By way of comparison, reinstating the railway to Haverhill was rejected by the City Deal on the basis that its estimated BCR is only 0.99.
Q1. Why is an estimated BCR of 0.21 deemed sufficient to progress this scheme?
The City Deal Executive Board claimed in a Cambridge News article on 18 October that the planned Cambourne-Cambridge busway would likely attract as many, if not more, passenger journeys as the existing Guided Busway. Further it claimed that the investment cost for the new busway would work out to be £1.26 per passenger journey. The reasoning that led to such a precise figure is fatally flawed.
Existing Guided Busway as a comparator
It was claimed that “the settlements along [the Cambourne-Cambridge] route will have more residents than currently live along the existing busway.” The population of settlements between St Ives and Orchard Park is 35,750. That is 18% greater than the currently-anticipated 2031 population of settlements along the route of the proposed Cambourne–Cambridge busway (see Appendix A).

Record set -

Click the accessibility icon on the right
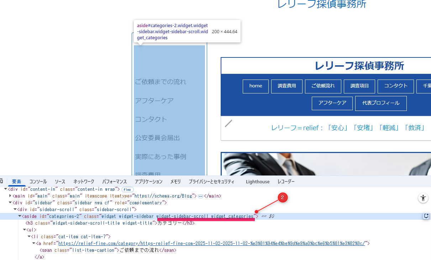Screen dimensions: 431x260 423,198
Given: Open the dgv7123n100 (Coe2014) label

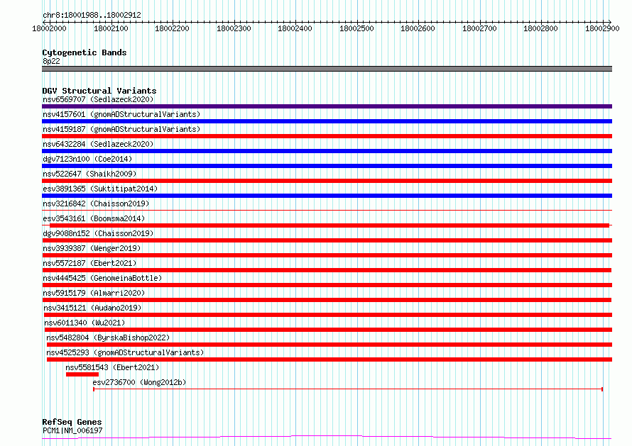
--
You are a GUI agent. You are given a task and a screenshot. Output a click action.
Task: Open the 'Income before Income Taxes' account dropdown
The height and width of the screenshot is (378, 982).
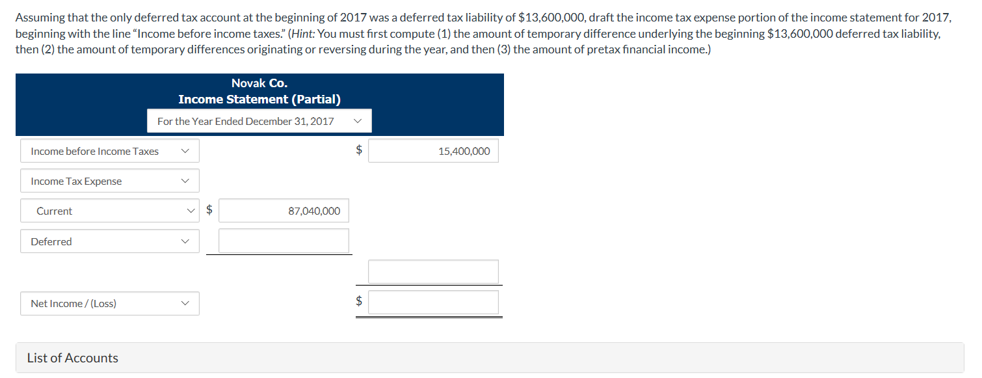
* * *
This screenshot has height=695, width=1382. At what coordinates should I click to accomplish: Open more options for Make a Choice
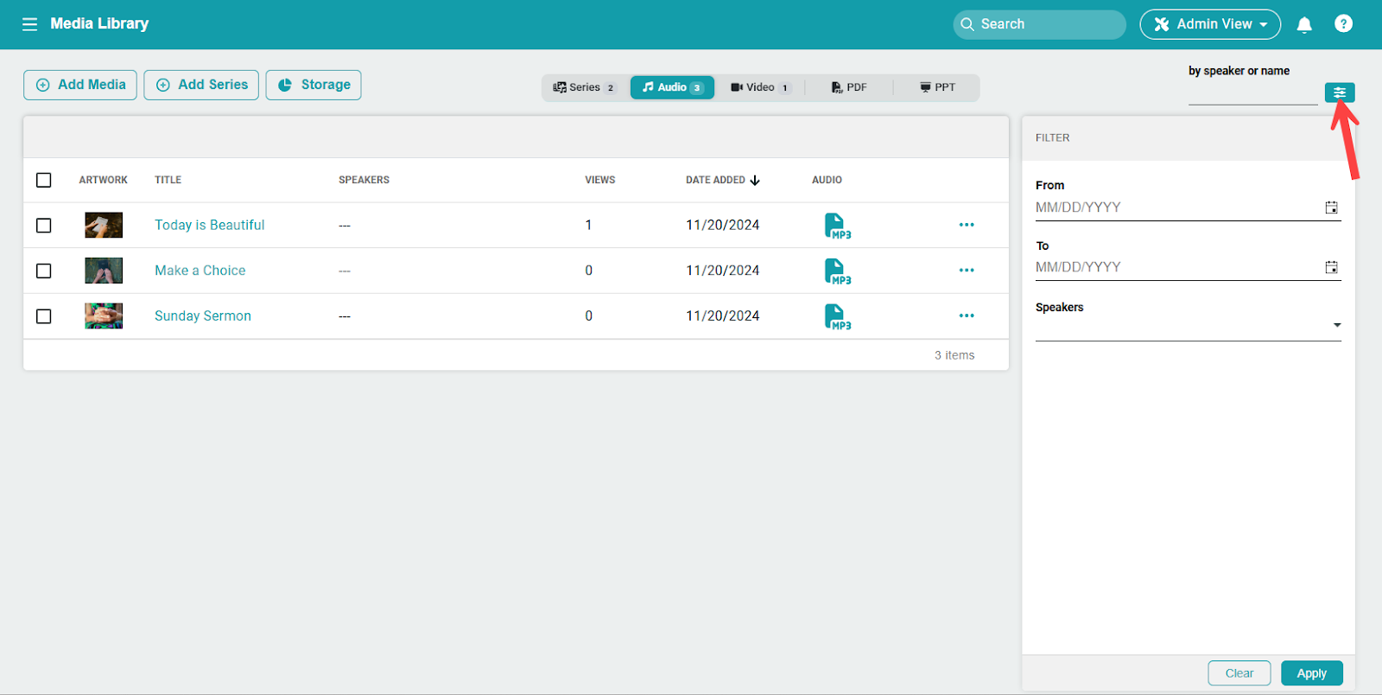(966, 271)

Problems -
• A. Reproduce the stretch of the busway passage from "Existing Guided Busway as" through "(see Appendix A).".
• B. Go on with the passage on the Cambourne–Cambridge busway, starting after its final sentence.

Task results -
• A.
Existing Guided Busway as a comparator
It was claimed that “the settlements along [the Cambourne-Cambridge] route will have more residents than currently live along the existing busway.” The population of settlements between St Ives and Orchard Park is 35,750. That is 18% greater than the currently-anticipated 2031 population of settlements along the route of the proposed Cambourne–Cambridge busway (see Appendix A).

• B.
This comparison was used to justify an assertion that the Cambourne–Cambridge busway “may well get more” than 3.7 million passenger journeys a year. But that figure covers all services that use any part of the Guided Busway: it includes passenger journeys between Peterborough, Huntingdon, Godmanchester and St Ives, and between the Trumpington Park & Ride (1,340 spaces), Addenbrooke’s, the Cambridge rail station and city centre. Therefore the figure of 3.7 million is irrelevant to the Cambourne–Cambridge busway, and referring to it is misleading.
A figure for the number of passenger-journeys between St Ives and Orchard Park has not been published to date because the bus operators deem it to be commercially sensitive. But that figure (reduced by 15% to account for the difference in populations served – see above) would be the only meaningful comparator for the proposed Cambourne–Cambridge busway.
The monetary figure used to calculate the cost per passenger-journey was the estimated capital construction costs; it omitted the maintenance costs and any service subsidies. The consultants’ report indicates that maintenance adds another £66m, and subsidies a further £13m (though this figure excludes vehicle depreciation/leasing costs see Service Subsidy below). That brings the 60-year cost to £221m.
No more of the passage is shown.